Adblock Plus’s parent company, eyeo, is transitioning the Acceptable Ads program to an independent group. The Acceptable Ads Committee (AAC) will oversee the whitelisting program that enables ads to pass through some of the most popular ad blockers: Adblock Plus, AdBlock, Adblock Browser and Crystal.
Eyeo launched the controversial Acceptable Ads program in 2011 in which large companies like Google, AOL, Yaoo and Criteo pay to have their ads whitelisted. Smaller firms are not charged for whitelisting privileges. Many in the industry have equated this model to a type of extortion. Last year the IAB revoked Adblock Plus’s invitation to the IAB Leaership Summit. The formation of an independent committee is a step toward addressing criticism.
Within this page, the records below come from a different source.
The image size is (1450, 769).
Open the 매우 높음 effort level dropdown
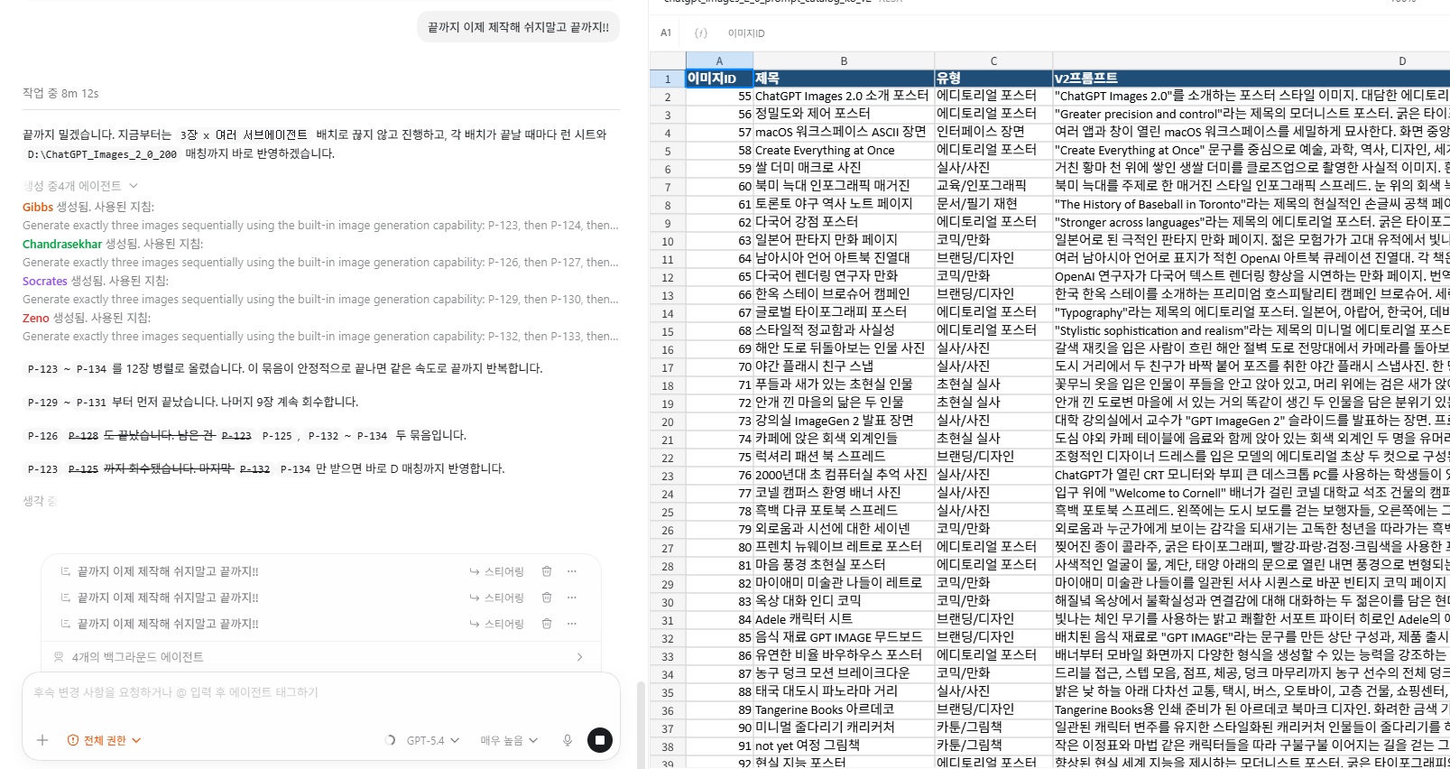(x=509, y=740)
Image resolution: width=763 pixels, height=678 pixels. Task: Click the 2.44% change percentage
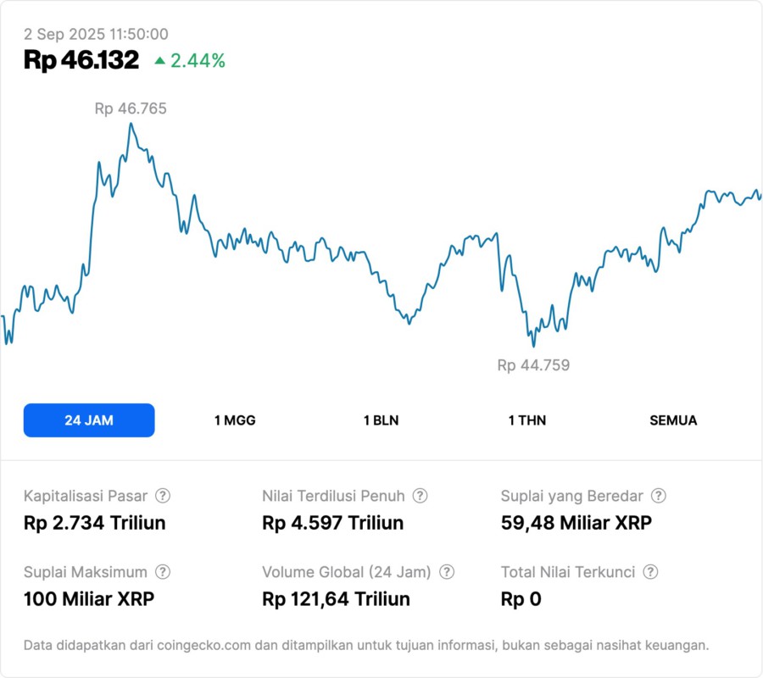(198, 61)
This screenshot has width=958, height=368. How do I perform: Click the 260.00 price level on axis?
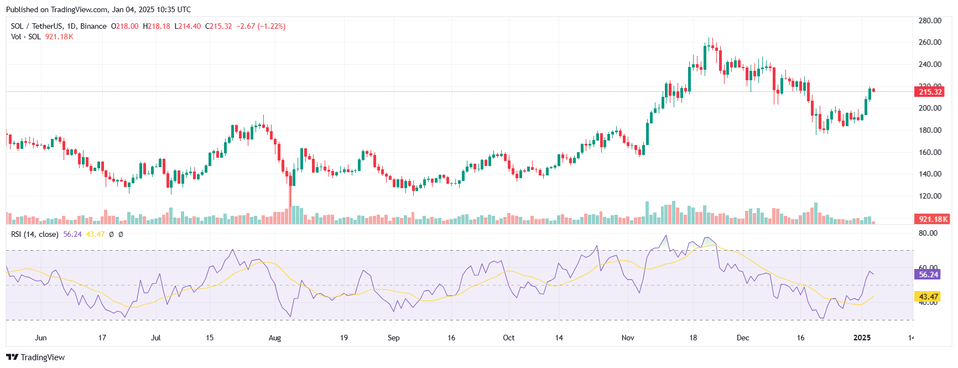click(x=930, y=42)
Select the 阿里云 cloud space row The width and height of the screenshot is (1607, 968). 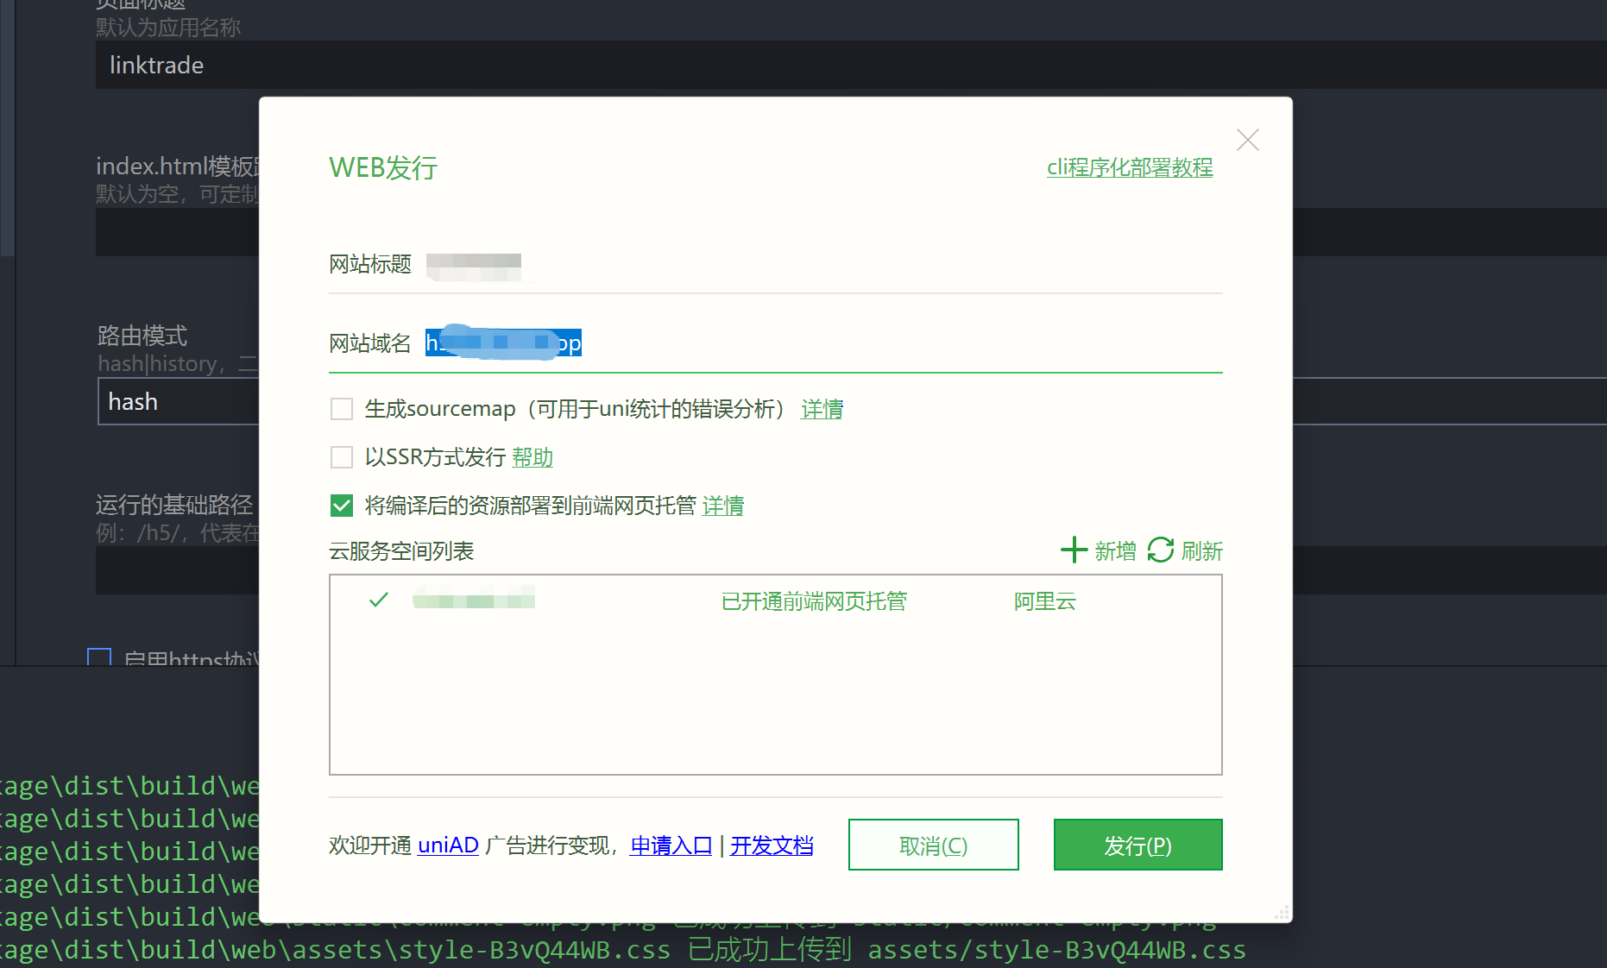[775, 601]
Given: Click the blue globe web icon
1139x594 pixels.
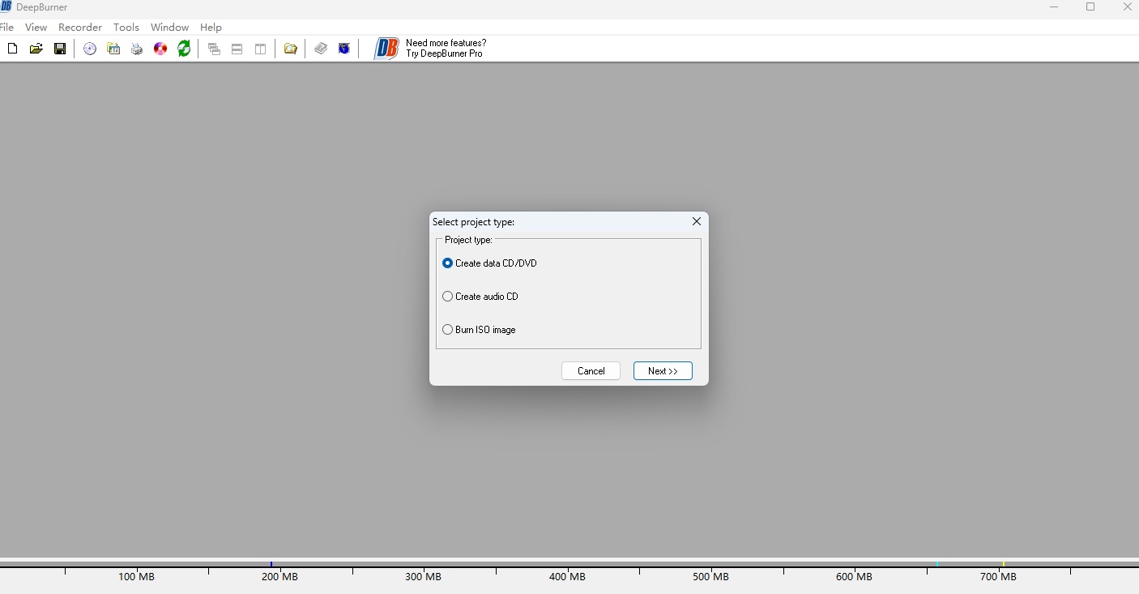Looking at the screenshot, I should tap(344, 49).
“The AAC will take full authority over these [acceptability] criteria and the compromise between users who want to block intrusive ads and publishers who rely on advertising revenues,” Ben Williams, AdBlock Plus operations and marketing manager, wrote in the announcement.
Eight members have been named to the 11 available committee seats, including representatives from Rocket Fuel (in the ad tech seat), Dell (advertiser seat), M&C Saatchi Mobile (agency seat) and Conde Nast (publisher seat),
The 11 committee seats will represent user, expert and for-profit coalitions. Advertisers, ad tech vendors, agencies and publishers/content creators each have a seat in the for-profit coalition. Williams says eyeo is facilitating the initial recruitment but that committee members will take over fulfillment in the future. Each group may have up to 50 members.
Dell is currently the sole advertiser named.
Dennis Publishing, TED Talks, Leaf Group and Local Media Consortium are among the publishers and content creators on the committee. Agencies that have joined also include Publicis’ Saatchi & Saatchi, The Tombras Group, Omnicom’s TLGG, Schaaf-PartnerCentric and Look Listen
Rakuten Marketing, Sharethrough and Criteo are among other ad tech vendors on the committee.
There will also be a seat for a user not affiliated with any of the coalitions. Members are not compensated, and the committee is non-profit.
The Acceptable Ads Committee isn’t the only organization looking at addressing the rise of ad blocking and improving digital ad experiences and outcomes. In the time that eyeo has been working with industry members to devise and launch this committee over the past year, Google, Facebook, the IAB and major advertisers formed the Coalition for Better Ads last September. The initiative is aimed at forming standards and developing technology to improve online advertising. In Feburary, ad-blocking startup Shine rebranded as Rainbow with a focus on ad filtering against IAB and other ad standards at the mobile carrier network level. Like Acceptable Ads, users opt into the service.
The Acceptable Ads Committee will meet at least twice a year.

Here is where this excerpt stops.